À moins d'un mois du scrutin européen du 25 mai, la France se prépare à l'adoption de son fameux pacte dit de responsabilité. Sans entrer ici dans l'examen des dispositions concrètes proposées par le Premier ministre à l'Assemblée nationale ce 29 avril, on doit souligner que l'ensemble du dispositif vise à un rattrapage de la situation budgétaire d'un pays saigné à blanc par le fiscalisme, et par là même économiquement de plus en plus distancé par ses partenaires européens.
Sans préjuger par conséquent de l'efficacité, dont on doit douter, des mesures gouvernementales, il faut comprendre, c'est-à-dire ou bien refuser, ou bien accepter le principe d'une meilleure cohésion continentale, ceci dans l'intérêt même du peuple français.
Dans quelques jours vont ainsi se dérouler les élections désignant le parlement de l'Union européenne. Pour la 8e fois depuis 1979 elles se déroulent au suffrage universel. Mais pour la première fois depuis la signature du traité de Rome en 1956, cette assemblée aux compétences évolutives va disposer du pouvoir de contrôler l'exécutif au sein des institutions. Elle va se trouver en mesure notamment d'imposer son choix pour le président de la Commission de Bruxelles. Jusqu'ici en effet cette nomination était laissée à la discrétion des chefs de gouvernements des États-Membres composant le Conseil européen.

DONNÉES EXTRAITES:
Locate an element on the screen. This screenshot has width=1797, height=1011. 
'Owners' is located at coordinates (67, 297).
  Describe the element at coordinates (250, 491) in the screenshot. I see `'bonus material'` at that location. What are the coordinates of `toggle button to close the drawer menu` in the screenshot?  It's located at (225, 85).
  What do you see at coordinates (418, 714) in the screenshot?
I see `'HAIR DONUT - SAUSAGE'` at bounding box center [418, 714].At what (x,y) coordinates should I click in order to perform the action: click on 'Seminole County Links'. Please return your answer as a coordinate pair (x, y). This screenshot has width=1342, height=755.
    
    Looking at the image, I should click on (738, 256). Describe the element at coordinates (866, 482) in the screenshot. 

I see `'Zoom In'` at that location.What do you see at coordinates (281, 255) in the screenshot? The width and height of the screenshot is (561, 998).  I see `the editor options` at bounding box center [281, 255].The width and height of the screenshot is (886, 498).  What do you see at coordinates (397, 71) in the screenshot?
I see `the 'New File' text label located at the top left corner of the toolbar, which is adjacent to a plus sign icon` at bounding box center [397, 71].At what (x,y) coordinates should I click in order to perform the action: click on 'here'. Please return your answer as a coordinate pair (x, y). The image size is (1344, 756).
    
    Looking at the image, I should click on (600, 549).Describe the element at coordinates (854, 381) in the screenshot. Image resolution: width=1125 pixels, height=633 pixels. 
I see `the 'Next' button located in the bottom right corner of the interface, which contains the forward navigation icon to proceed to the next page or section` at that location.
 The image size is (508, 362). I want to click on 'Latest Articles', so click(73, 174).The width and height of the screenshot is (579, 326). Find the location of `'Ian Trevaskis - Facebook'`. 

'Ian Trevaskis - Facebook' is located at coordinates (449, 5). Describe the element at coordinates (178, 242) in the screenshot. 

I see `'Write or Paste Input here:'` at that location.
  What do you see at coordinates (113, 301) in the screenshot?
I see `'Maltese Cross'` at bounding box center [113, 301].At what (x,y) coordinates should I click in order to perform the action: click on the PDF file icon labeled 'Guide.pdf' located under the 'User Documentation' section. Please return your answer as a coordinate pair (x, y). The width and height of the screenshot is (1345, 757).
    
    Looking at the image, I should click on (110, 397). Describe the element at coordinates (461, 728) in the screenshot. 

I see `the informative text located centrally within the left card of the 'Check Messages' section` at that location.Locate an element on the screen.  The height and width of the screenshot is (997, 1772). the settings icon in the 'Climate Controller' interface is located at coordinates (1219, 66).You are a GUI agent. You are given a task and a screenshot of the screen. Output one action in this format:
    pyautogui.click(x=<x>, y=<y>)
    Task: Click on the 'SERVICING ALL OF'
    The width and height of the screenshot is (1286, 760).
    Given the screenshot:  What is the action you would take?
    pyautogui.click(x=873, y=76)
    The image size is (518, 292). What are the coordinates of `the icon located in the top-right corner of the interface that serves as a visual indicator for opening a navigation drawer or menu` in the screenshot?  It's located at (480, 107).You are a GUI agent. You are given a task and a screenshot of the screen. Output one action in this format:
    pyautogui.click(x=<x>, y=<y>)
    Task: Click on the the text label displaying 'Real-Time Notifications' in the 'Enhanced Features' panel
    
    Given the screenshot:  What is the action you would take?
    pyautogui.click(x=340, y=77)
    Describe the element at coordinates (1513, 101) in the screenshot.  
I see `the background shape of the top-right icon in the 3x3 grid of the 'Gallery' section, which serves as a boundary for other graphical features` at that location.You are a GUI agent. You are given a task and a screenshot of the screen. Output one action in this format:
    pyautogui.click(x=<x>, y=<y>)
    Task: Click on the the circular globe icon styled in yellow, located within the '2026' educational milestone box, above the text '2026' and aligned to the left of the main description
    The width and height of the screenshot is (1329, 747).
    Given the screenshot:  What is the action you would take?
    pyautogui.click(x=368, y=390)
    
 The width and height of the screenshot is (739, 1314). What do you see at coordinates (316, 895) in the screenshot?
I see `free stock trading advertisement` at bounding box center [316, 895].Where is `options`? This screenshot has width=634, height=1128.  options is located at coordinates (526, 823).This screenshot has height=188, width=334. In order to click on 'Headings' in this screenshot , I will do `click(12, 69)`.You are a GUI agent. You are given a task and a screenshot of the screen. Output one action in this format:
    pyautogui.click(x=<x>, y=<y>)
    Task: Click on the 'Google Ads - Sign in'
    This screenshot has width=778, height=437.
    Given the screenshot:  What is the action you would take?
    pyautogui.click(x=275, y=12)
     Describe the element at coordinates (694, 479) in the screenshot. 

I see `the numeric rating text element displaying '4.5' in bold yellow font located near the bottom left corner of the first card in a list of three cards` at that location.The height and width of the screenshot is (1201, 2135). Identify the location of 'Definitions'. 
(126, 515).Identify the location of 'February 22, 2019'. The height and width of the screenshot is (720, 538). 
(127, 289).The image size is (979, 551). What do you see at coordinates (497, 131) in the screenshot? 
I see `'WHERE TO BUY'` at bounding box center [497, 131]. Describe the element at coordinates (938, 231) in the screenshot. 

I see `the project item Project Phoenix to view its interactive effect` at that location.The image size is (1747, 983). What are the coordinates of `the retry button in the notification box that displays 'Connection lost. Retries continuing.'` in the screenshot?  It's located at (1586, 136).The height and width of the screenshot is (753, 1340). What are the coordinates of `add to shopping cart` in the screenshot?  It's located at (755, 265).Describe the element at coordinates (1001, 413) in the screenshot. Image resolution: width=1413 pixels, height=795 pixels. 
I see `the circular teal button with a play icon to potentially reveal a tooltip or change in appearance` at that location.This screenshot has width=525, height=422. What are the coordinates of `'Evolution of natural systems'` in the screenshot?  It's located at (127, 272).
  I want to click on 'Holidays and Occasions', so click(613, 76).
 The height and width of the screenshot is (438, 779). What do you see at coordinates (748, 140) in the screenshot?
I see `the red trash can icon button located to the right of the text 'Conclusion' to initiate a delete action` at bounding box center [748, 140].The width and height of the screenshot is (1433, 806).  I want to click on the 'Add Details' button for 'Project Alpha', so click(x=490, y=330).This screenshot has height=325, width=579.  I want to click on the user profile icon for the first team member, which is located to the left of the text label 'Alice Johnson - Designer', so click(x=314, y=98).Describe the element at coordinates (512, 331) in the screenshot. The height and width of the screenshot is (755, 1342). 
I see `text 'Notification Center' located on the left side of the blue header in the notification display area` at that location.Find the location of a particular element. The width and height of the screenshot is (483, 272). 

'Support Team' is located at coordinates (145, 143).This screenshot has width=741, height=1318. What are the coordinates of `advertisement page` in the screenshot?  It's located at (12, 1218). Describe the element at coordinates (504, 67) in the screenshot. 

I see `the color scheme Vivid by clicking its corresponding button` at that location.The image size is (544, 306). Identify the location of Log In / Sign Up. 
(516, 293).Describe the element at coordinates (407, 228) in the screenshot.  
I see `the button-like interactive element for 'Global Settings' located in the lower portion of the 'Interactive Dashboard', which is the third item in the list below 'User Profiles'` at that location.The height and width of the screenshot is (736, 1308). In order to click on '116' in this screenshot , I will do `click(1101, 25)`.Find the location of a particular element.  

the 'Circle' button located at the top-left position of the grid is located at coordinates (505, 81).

CONSIGNE À SUIVRE: Pouvez-vous renvoyer, sans rien y changer, le passage de la page qui s'ouvre sur les mots contenant « Sans préjuger par » et se termine par « le Conseil européen. » ?

BONNE RÉPONSE:
Sans préjuger par conséquent de l'efficacité, dont on doit douter, des mesures gouvernementales, il faut comprendre, c'est-à-dire ou bien refuser, ou bien accepter le principe d'une meilleure cohésion continentale, ceci dans l'intérêt même du peuple français.
Dans quelques jours vont ainsi se dérouler les élections désignant le parlement de l'Union européenne. Pour la 8e fois depuis 1979 elles se déroulent au suffrage universel. Mais pour la première fois depuis la signature du traité de Rome en 1956, cette assemblée aux compétences évolutives va disposer du pouvoir de contrôler l'exécutif au sein des institutions. Elle va se trouver en mesure notamment d'imposer son choix pour le président de la Commission de Bruxelles. Jusqu'ici en effet cette nomination était laissée à la discrétion des chefs de gouvernements des États-Membres composant le Conseil européen.